Unfortunately 4.3GHz isn't what the top-end AMD FX CPU ships at. The best we'll get at launch is 3.6GHz, a meager 9% increase over the outgoing architecture. Turbo Core does get AMD close to those initial frequency targets, however the turbo frequencies are only typically seen for very short periods of time.

As you may remember from the Pentium 4 days, a significantly deeper pipeline can bring with it significant penalties. We have two prior examples of architectures that increased pipeline length over their predecessors: Willamette and Prescott.

Willamette doubled the pipeline length of the P6 and it was due to make up for it by the corresponding increase in clock frequency.

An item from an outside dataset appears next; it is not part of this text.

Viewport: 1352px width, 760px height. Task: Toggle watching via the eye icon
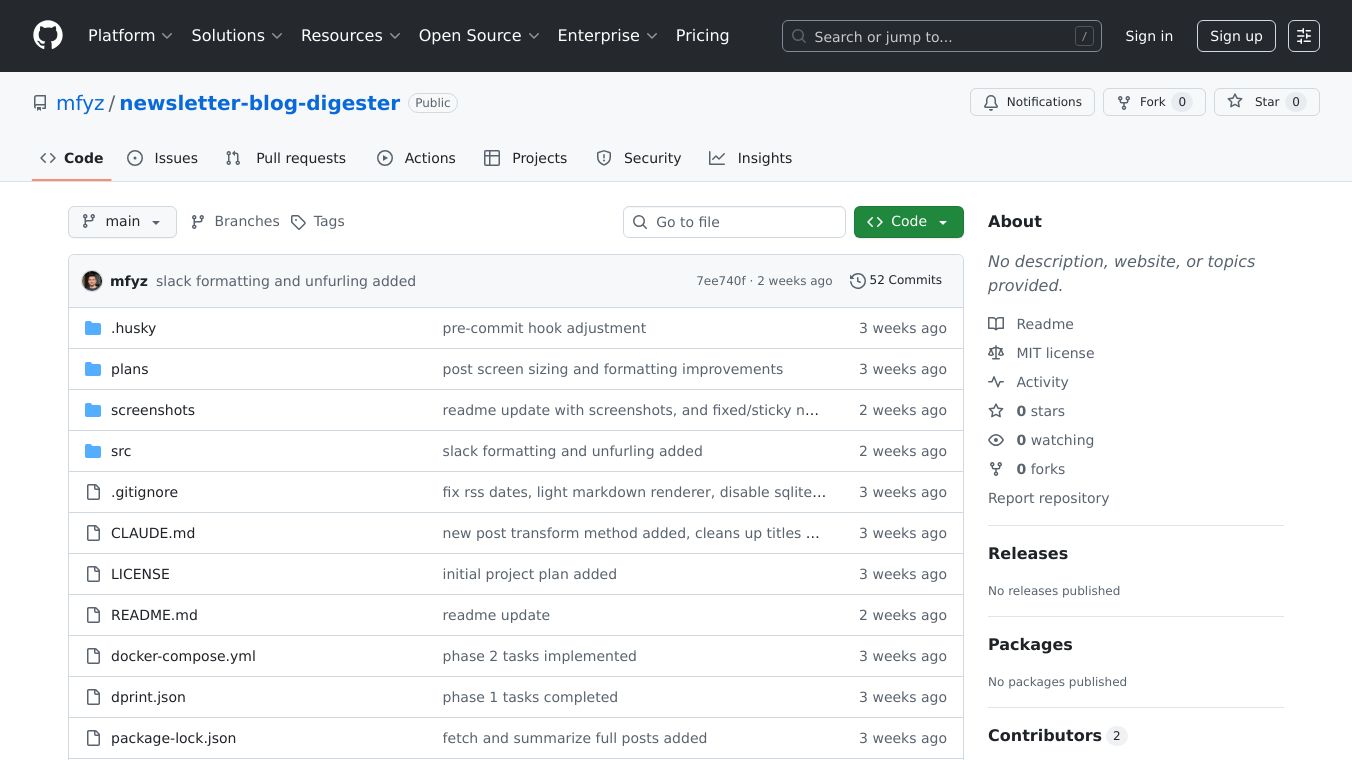tap(996, 440)
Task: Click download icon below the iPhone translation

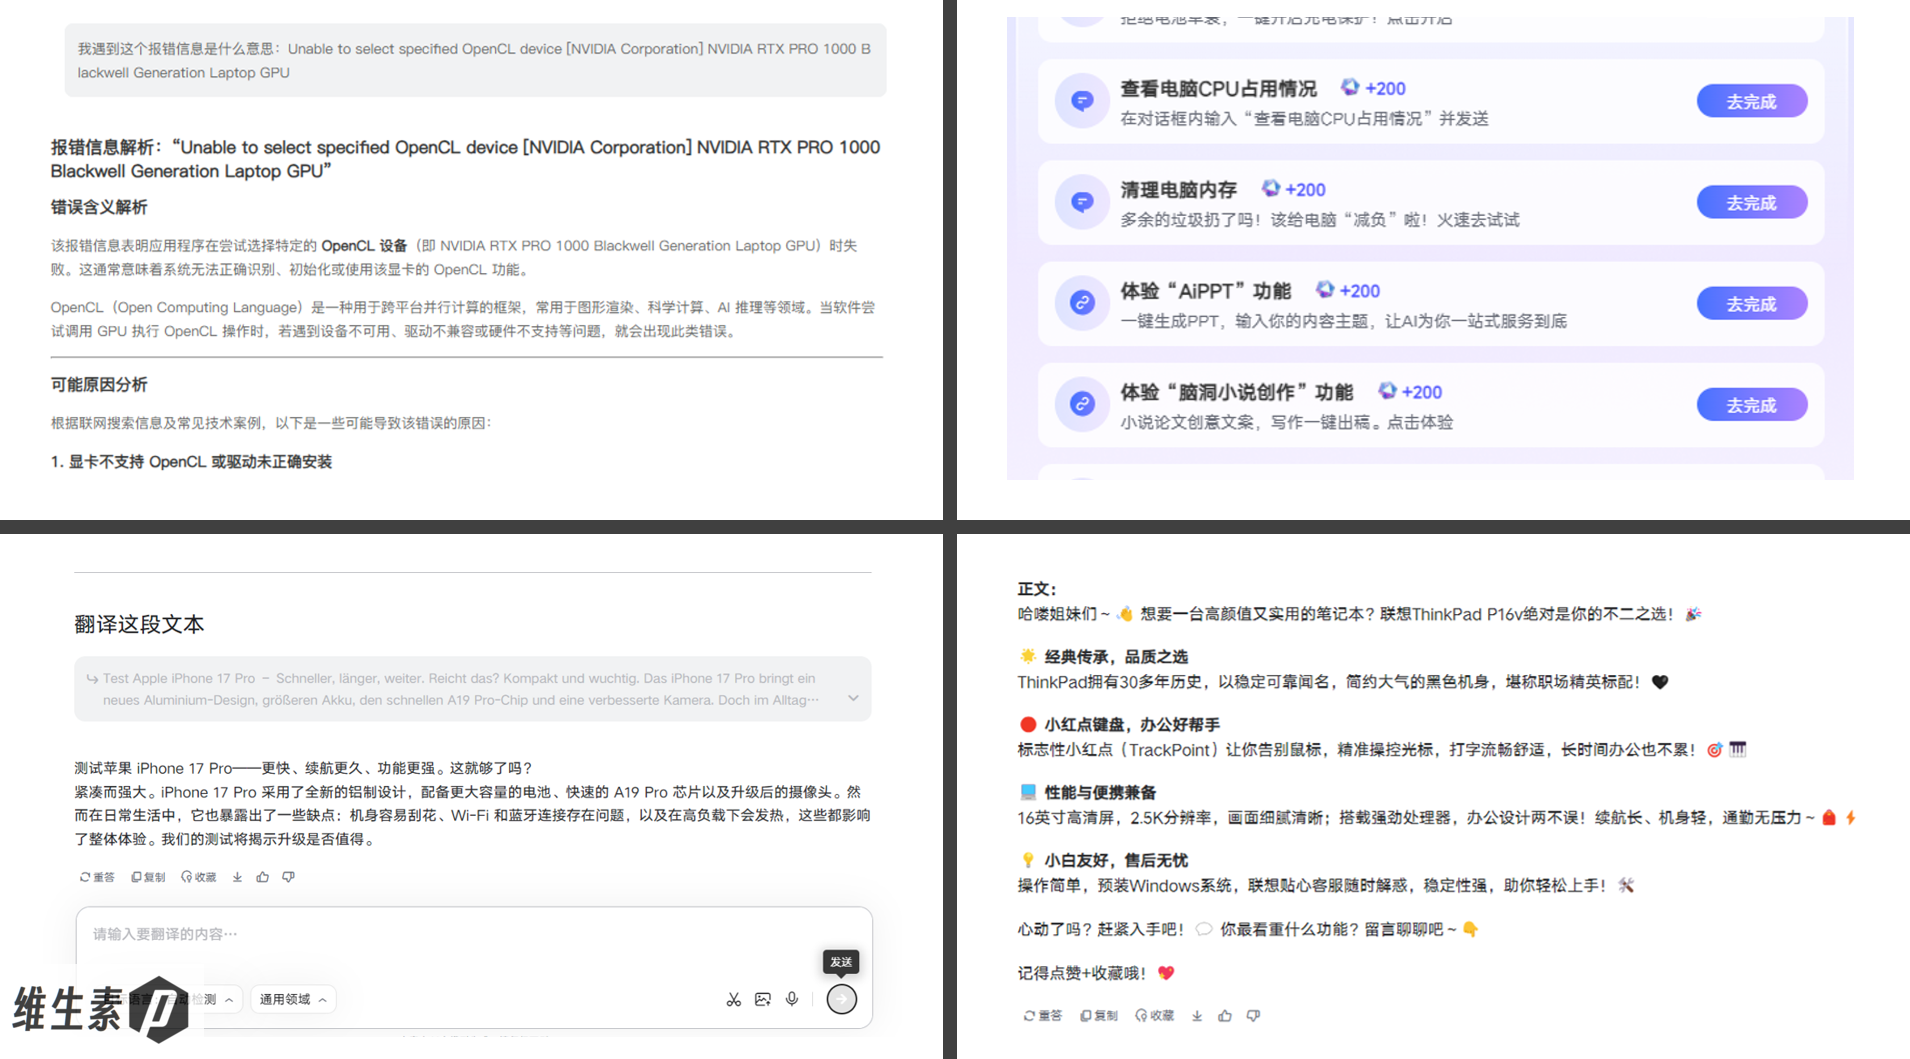Action: pos(237,877)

If you do less per clock cycle, you need to throw more clock cycles at the problem to have a neutral impact on performance. Although Willamette ran at higher clock speeds than the outgoing P6 architecture, the increase in frequency was gated by process technology. It wasn't until Northwood arrived that Intel could hit the clock speeds required to truly put distance between its newest and older architectures.

Prescott lengthened the pipeline once more, this time quite significantly. Much to our surprise however, thanks to a lot of clever work on the architecture side Intel was able to keep average instructions executed per clock constant while increasing the length of the pipe. This enabled Prescott to hit higher frequencies and deliver more performance at the same time, without starting at an inherent disadvantage. Where Prescott did fall short however was in the power consumption department. Running at extremely high frequencies required very high voltages and as a result, power consumption skyrocketed.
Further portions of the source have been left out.